▶ INFORMATION SHOWN:

⟨

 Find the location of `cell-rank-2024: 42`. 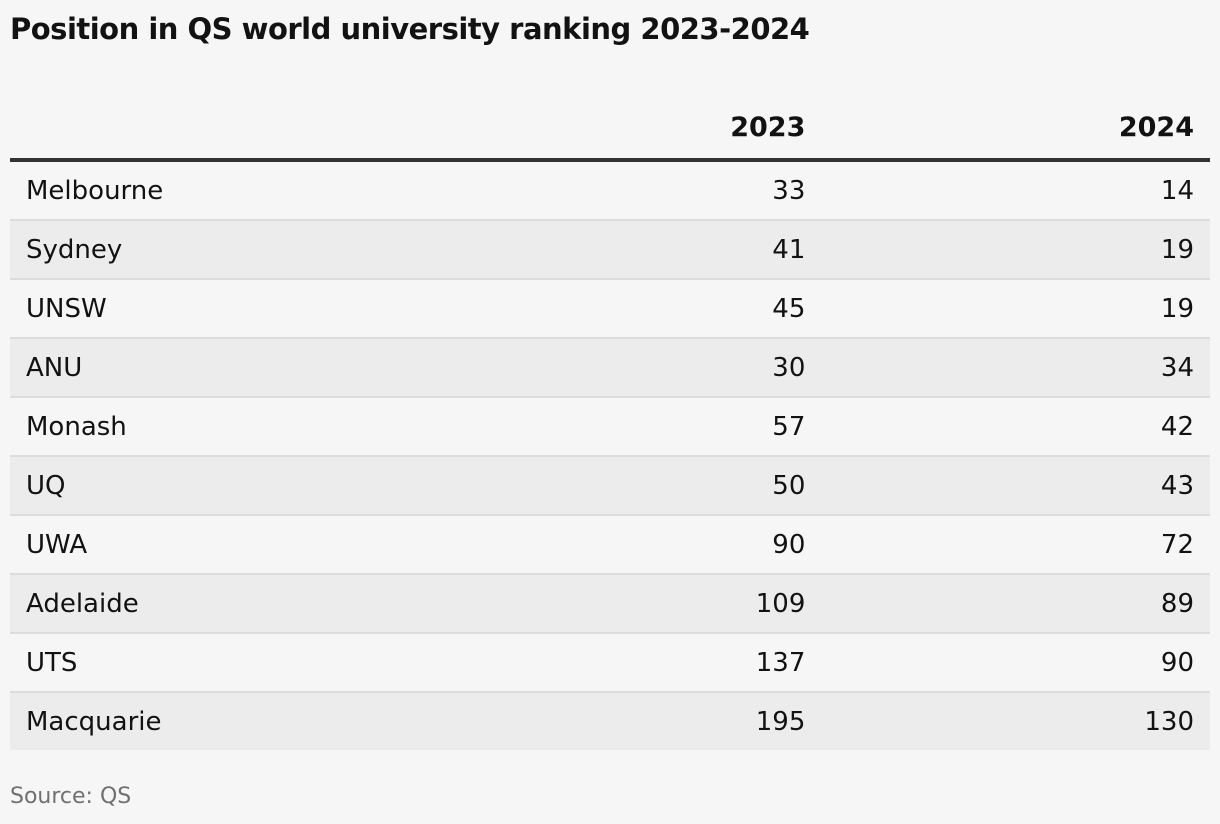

⟩
⟨

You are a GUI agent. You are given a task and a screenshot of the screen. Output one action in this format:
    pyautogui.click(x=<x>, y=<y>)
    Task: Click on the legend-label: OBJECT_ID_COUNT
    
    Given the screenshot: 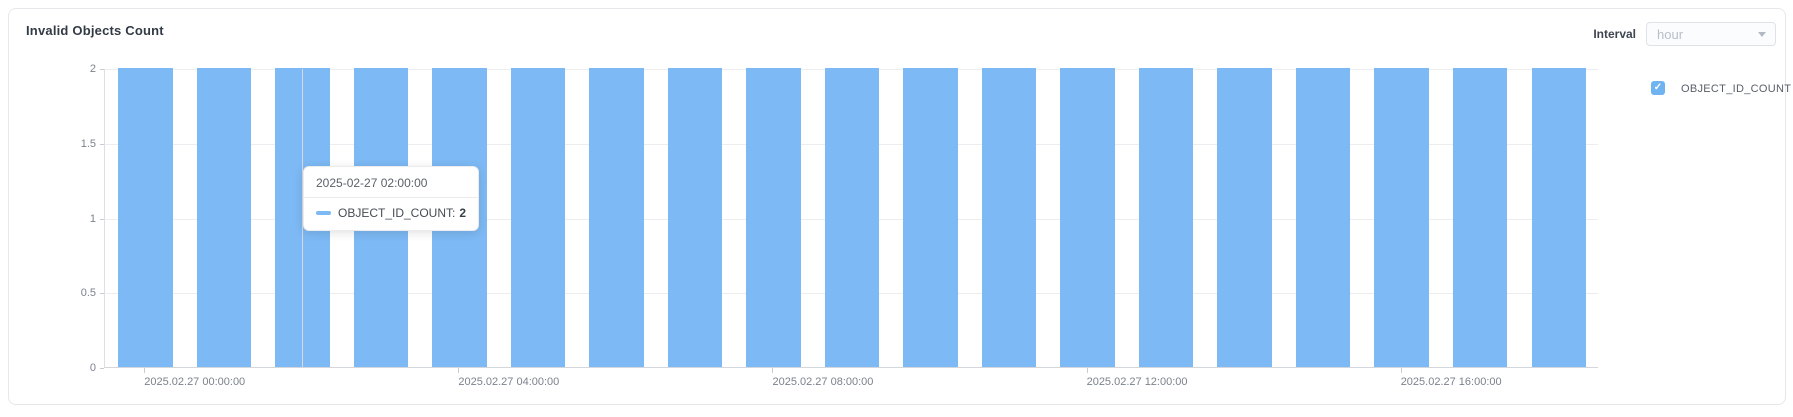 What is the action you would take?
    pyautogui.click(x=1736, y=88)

⟩
⟨

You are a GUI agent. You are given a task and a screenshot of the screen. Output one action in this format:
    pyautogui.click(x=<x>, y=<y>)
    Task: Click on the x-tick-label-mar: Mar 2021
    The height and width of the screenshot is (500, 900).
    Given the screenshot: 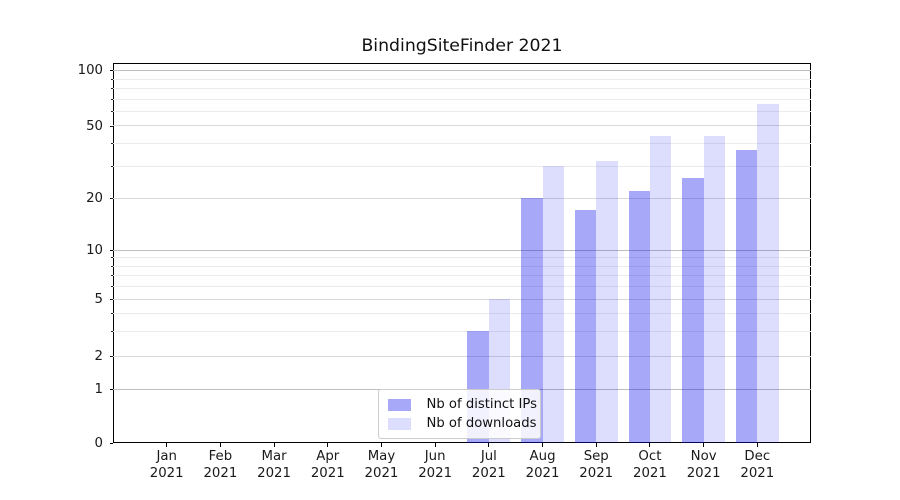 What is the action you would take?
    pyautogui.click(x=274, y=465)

⟩

Gather each line of the records above that contains the string "label", and copy those lines out.

▶ FINAL ANSWER:
    Task: Click on the legend-label: OBJECT_ID_COUNT
    Task: Click on the x-tick-label-mar: Mar 2021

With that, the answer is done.